Am 20.04.21 um 16:53 schrieb Daniel Stone:
Deadlock mitigation to recover from
segfaults:
- The kernel knows which process is obliged
to signal which fence. This information is
part of the Present request and supplied by
userspace.
- If the producer crashes, the kernel
signals the submit fence, so that the consumer
can make forward progress.
- If the consumer crashes, the kernel
signals the return fence, so that the producer
can reclaim the buffer.
- A GPU hang signals all fences. Other
deadlocks will be handled like GPU hangs.
Another thought: with completely arbitrary
userspace fencing, none of this is helpful either.
If the compositor can't guarantee that a hostile
client has submitted a fence which will never be
signaled, then it won't be waiting on it, so it
already needs infrastructure to handle something
like this.
That already handles the crashed-client case,
because if the client crashes, then its connection
will be dropped, which will trigger the compositor
to destroy all its resources anyway, including any
pending waits.
Exactly that's the problem.
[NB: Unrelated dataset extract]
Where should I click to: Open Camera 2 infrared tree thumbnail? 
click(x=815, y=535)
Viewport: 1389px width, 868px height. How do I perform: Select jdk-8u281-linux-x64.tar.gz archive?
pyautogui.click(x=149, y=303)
A compositor isn't immediately
informed that the client crashed, instead it is still
referencing the buffer and trying to use it for
compositing.
If the compositor no longer has a guarantee that the
buffer will be ready for composition in a reasonable amount
of time (which dma_fence gives us, and this proposal does
not appear to give us), then the compositor isn't trying to
use the buffer for compositing, it's waiting asynchronously
on a notification that the fence has signaled before it
attempts to use the buffer.
Marek's initial suggestion is that the kernel signal the
fence, which would unblock composition (and presumably show
garbage on screen, or at best jump back to old content).
My position is that the compositor will know the process
has crashed anyway - because its socket has been closed - at
which point we destroy all the client's resources including
its windows and buffers regardless. Signaling the fence
doesn't give us any value here, _unless_ the compositor is
just blindly waiting for the fence to signal ... which it
can't do because there's no guarantee the fence will ever
signal.